__Record excerpts__.
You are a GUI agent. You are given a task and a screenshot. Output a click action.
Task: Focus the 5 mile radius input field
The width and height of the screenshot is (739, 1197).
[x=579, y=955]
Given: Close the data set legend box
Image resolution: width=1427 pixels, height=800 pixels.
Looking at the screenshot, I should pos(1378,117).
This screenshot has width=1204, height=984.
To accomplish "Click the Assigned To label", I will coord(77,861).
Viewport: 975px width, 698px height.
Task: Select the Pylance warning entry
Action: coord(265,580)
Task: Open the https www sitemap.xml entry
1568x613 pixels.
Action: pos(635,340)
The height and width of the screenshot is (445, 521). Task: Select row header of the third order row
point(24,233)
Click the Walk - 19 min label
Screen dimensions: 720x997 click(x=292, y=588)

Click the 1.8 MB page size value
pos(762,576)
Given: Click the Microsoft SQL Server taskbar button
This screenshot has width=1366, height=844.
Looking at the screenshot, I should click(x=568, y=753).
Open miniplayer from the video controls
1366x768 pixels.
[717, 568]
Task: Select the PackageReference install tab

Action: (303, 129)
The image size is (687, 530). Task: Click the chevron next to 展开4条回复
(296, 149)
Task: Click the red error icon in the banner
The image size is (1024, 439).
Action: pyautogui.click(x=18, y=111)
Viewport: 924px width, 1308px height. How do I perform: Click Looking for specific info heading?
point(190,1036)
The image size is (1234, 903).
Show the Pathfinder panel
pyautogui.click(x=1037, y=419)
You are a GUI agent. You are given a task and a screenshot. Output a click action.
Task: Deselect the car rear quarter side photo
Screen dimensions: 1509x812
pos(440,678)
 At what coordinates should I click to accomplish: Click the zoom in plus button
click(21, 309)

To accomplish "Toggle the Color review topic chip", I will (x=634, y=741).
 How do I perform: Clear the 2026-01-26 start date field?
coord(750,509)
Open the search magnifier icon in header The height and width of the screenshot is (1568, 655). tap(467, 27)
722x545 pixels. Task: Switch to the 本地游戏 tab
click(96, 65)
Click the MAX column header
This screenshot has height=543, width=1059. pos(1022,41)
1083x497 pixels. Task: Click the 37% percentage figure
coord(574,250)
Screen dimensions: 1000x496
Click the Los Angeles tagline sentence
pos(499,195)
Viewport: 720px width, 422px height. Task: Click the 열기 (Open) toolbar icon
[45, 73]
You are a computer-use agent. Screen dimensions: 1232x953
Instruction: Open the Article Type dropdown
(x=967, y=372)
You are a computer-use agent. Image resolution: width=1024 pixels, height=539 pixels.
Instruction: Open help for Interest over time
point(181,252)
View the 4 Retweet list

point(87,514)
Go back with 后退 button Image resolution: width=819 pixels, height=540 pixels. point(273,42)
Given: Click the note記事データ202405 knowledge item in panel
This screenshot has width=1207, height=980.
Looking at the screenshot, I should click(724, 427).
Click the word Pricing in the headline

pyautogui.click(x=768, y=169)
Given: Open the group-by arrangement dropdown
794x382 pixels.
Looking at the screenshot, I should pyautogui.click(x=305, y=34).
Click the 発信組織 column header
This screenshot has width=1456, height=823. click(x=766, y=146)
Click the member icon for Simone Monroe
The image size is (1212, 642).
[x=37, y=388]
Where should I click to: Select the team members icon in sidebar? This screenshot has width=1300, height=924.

__Task directions__. Lay out every line of the entries above as a JSON list of strings, one string per line, leaving out blank lines.

__Written response__.
[
  "You are a GUI agent. You are given a task and a screenshot. Output a click action.",
  "Task: Focus the 5 mile radius input field",
  "The width and height of the screenshot is (739, 1197).",
  "[x=579, y=955]",
  "Given: Close the data set legend box",
  "Image resolution: width=1427 pixels, height=800 pixels.",
  "Looking at the screenshot, I should pos(1378,117).",
  "This screenshot has width=1204, height=984.",
  "To accomplish \"Click the Assigned To label\", I will coord(77,861).",
  "Viewport: 975px width, 698px height.",
  "Task: Select the Pylance warning entry",
  "Action: coord(265,580)",
  "Task: Open the https www sitemap.xml entry",
  "1568x613 pixels.",
  "Action: pos(635,340)",
  "The height and width of the screenshot is (445, 521). Task: Select row header of the third order row",
  "point(24,233)",
  "Click the Walk - 19 min label",
  "Screen dimensions: 720x997 click(x=292, y=588)",
  "Click the 1.8 MB page size value",
  "pos(762,576)",
  "Given: Click the Microsoft SQL Server taskbar button",
  "This screenshot has width=1366, height=844.",
  "Looking at the screenshot, I should click(x=568, y=753).",
  "Open miniplayer from the video controls",
  "1366x768 pixels.",
  "[717, 568]",
  "Task: Select the PackageReference install tab",
  "Action: (303, 129)",
  "The image size is (687, 530). Task: Click the chevron next to 展开4条回复",
  "(296, 149)",
  "Task: Click the red error icon in the banner",
  "The image size is (1024, 439).",
  "Action: pyautogui.click(x=18, y=111)",
  "Viewport: 924px width, 1308px height. How do I perform: Click Looking for specific info heading?",
  "point(190,1036)",
  "The image size is (1234, 903).",
  "Show the Pathfinder panel",
  "pyautogui.click(x=1037, y=419)",
  "You are a GUI agent. You are given a task and a screenshot. Output a click action.",
  "Task: Deselect the car rear quarter side photo",
  "Screen dimensions: 1509x812",
  "pos(440,678)",
  " At what coordinates should I click to accomplish: Click the zoom in plus button",
  "click(21, 309)",
  "To accomplish \"Toggle the Color review topic chip\", I will (x=634, y=741).",
  " How do I perform: Clear the 2026-01-26 start date field?",
  "coord(750,509)",
  "Open the search magnifier icon in header The height and width of the screenshot is (1568, 655). tap(467, 27)",
  "722x545 pixels. Task: Switch to the 本地游戏 tab",
  "click(96, 65)",
  "Click the MAX column header",
  "This screenshot has height=543, width=1059. pos(1022,41)",
  "1083x497 pixels. Task: Click the 37% percentage figure",
  "coord(574,250)",
  "Screen dimensions: 1000x496",
  "Click the Los Angeles tagline sentence",
  "pos(499,195)",
  "Viewport: 720px width, 422px height. Task: Click the 열기 (Open) toolbar icon",
  "[45, 73]",
  "You are a computer-use agent. Screen dimensions: 1232x953",
  "Instruction: Open the Article Type dropdown",
  "(x=967, y=372)",
  "You are a computer-use agent. Image resolution: width=1024 pixels, height=539 pixels.",
  "Instruction: Open help for Interest over time",
  "point(181,252)",
  "View the 4 Retweet list",
  "point(87,514)",
  "Go back with 后退 button Image resolution: width=819 pixels, height=540 pixels. point(273,42)",
  "Given: Click the note記事データ202405 knowledge item in panel",
  "This screenshot has width=1207, height=980.",
  "Looking at the screenshot, I should click(724, 427).",
  "Click the word Pricing in the headline",
  "pyautogui.click(x=768, y=169)",
  "Given: Open the group-by arrangement dropdown",
  "794x382 pixels.",
  "Looking at the screenshot, I should pyautogui.click(x=305, y=34).",
  "Click the 発信組織 column header",
  "This screenshot has width=1456, height=823. click(x=766, y=146)",
  "Click the member icon for Simone Monroe",
  "The image size is (1212, 642).",
  "[x=37, y=388]",
  "Where should I click to: Select the team members icon in sidebar? This screenshot has width=1300, height=924."
]